The world of immigration compliance continues to be a moving target for employers. In recent months, stricter state and federal government compliance provisions have been initiated, though the implementation of several of these measures has been delayed. A new Employment Eligibility Verification Form (Form I-9) was finalized in December, and then implementation was delayed from February to April (see the January 2009 issue of the Immigration eAuthority). A regulation requiring certain federal contractors to use E-Verify was published in November and then delayed twice and now is scheduled to be effective on May 21 (see Ogletree Deakins’ November 14, 2008 E-Alert). Several states have acted to require employers to use E-Verify, the Internet-based system operated by U.S. Citizenship and Immigration Services (USCIS) in partnership with the Social Security Administration that allows participating employers to electronically verify the employment eligibility of newly-hired employees. Arizona requires all employers to use E-Verify, while the other states typically require certain employers  

with state government contracts to use the electronic verification system. While monitoring reports concerning the future of immigration compliance, one can reasonably expect that E-Verify will continue to exist and mandatory use of the program may be expanded. In addition, one might expect to see the continuation of worksite enforcement, including raids. E-Verify laws are likely to be considered by more state legislatures and courts may review the validity of such laws. Among the recent news reports:  

  • During her confirmation process, Department of Homeland Security (DHS) Secretary Janet Napolitano indicated she will support worksite enforcement activities that focus on unscrupulous employers.  
  • Michael Aytes, USCIS Acting Deputy Director, has indicated that, in addition to improving E-Verify accuracy, compliance reviews of employers using E-Verify are likely in 2009.  
  • U.S. Immigration and Customs Enforcement (ICE) agents arrested 11 individuals in seven states in mid-February as part of an investigation into suspected H-1B visa fraud. (For more information, see the ICE press release.)  
  • Extended authorization for E-Verify through September 30 (the end of the government’s fiscal year) was included in the recent 2009 Omnibus Appropriations Bill. In addition, the Obama Administration’s 2010 budget outline included $110 million in continued funding for E-Verify.  

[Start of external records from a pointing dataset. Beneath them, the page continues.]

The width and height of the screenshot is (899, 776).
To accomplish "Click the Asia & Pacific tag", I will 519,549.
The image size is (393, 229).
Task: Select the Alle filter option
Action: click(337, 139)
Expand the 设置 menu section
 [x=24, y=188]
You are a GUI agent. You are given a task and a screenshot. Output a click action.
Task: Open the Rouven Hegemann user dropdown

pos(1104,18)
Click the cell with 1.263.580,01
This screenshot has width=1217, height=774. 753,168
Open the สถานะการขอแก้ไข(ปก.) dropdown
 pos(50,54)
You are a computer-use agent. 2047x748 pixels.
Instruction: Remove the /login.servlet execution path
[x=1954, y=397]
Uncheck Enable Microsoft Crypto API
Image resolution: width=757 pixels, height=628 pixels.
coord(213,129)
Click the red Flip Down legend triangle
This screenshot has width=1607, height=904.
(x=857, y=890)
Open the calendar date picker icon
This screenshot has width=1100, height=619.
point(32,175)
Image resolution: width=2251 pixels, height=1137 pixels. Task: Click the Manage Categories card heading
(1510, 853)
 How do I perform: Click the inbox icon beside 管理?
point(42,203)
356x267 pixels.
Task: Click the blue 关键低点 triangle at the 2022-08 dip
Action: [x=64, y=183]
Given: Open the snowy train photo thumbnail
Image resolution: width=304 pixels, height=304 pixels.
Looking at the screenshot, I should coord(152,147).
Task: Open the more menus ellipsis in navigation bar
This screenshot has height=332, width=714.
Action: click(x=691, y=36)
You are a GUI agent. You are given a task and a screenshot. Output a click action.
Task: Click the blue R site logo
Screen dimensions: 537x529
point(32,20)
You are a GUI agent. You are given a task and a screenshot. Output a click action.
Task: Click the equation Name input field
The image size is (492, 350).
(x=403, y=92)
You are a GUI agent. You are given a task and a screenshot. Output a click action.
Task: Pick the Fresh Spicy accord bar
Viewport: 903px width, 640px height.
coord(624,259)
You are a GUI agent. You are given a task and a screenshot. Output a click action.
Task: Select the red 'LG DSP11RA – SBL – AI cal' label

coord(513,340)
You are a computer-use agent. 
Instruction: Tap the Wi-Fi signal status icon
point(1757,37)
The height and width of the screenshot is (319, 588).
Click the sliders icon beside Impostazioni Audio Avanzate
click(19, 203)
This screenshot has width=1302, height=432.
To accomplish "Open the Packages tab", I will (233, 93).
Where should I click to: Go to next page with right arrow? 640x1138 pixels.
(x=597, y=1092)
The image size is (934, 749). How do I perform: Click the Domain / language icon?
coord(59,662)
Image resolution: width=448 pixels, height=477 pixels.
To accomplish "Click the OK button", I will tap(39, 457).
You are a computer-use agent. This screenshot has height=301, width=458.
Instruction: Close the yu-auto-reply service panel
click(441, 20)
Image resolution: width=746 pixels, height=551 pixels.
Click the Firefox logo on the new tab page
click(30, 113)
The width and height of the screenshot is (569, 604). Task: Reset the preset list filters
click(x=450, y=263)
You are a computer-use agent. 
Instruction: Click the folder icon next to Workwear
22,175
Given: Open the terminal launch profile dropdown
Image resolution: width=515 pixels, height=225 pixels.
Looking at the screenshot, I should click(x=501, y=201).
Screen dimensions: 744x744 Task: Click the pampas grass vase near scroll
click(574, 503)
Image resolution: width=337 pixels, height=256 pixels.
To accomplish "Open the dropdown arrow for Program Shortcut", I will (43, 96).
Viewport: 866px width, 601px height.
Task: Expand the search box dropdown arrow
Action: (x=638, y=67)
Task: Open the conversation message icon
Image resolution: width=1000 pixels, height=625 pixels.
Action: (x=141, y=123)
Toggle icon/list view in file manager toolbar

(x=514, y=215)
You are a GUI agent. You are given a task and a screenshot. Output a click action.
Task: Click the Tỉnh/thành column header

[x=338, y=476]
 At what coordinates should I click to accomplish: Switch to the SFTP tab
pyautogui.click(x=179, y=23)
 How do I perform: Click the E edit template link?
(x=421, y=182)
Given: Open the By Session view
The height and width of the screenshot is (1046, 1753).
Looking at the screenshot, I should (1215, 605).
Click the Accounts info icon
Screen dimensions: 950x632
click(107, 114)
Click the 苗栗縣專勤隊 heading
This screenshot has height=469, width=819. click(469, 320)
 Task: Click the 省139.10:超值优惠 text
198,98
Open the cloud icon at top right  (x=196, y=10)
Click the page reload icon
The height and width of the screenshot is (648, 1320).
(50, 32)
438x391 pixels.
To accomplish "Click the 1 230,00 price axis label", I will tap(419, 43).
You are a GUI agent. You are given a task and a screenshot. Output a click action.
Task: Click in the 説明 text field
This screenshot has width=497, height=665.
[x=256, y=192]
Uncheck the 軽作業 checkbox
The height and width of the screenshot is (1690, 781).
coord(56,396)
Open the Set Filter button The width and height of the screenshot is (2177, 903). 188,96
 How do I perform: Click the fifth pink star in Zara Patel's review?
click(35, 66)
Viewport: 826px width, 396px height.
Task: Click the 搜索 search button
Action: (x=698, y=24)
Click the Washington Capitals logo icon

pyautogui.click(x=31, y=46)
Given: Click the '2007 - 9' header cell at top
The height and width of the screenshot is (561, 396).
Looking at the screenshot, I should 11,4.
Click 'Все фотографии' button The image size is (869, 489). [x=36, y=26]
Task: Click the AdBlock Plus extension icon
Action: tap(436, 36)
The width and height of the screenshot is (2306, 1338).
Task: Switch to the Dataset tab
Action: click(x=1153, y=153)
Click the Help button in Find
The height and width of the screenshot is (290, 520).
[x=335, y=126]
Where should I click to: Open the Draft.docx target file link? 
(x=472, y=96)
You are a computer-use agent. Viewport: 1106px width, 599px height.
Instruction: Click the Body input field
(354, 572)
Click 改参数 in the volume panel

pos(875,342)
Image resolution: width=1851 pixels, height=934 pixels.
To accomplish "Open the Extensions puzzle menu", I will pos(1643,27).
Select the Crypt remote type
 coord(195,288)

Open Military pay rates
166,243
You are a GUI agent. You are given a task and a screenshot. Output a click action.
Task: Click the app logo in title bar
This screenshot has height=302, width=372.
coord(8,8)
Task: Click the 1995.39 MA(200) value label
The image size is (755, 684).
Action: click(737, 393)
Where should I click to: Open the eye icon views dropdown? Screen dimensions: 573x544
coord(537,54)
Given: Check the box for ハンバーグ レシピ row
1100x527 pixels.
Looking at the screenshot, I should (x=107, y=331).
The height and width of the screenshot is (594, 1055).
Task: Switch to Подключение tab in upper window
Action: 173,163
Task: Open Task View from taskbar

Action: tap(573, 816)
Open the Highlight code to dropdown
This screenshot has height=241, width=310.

  • The Texas Attorney General issued an opinion letter indicating that the Texas legislature could lawfully seek to pass legislation that mirrored the Arizona EVerify law and it would likely be deemed constitutional based on the Ninth Circuit decision upholding the Arizona law. (For more information on the Arizona law, see the September 2008 issue of the Immigration eAuthority.) However, it has been reported that certain business groups may seek to have the U.S. Supreme Court review the decision following the Ninth Circuit’s refusal to rehear the case. Two other circuit courts are reviewing decisions of district courts which found related laws unconstitutional and, should those decisions be upheld, there is a greater likelihood that the Supreme Court will resolve the conflict between the circuits.  
  • On March 12, a federal court ruled that the Illinois law purporting to prohibit employers from enrolling in E-Verify is invalid under the Supremacy Clause of the U.S. Constitution. The court indicated that the law frustrated Congress’ purpose by preventing Illinois employers from participating in the program. In contrast and as noted above, the Ninth Circuit concluded that the fact Congress made EVerify voluntary did not prevent the state of Arizona from passing a law requiring employer participation. Time will tell whether this apparent inconsistency will survive further judicial review.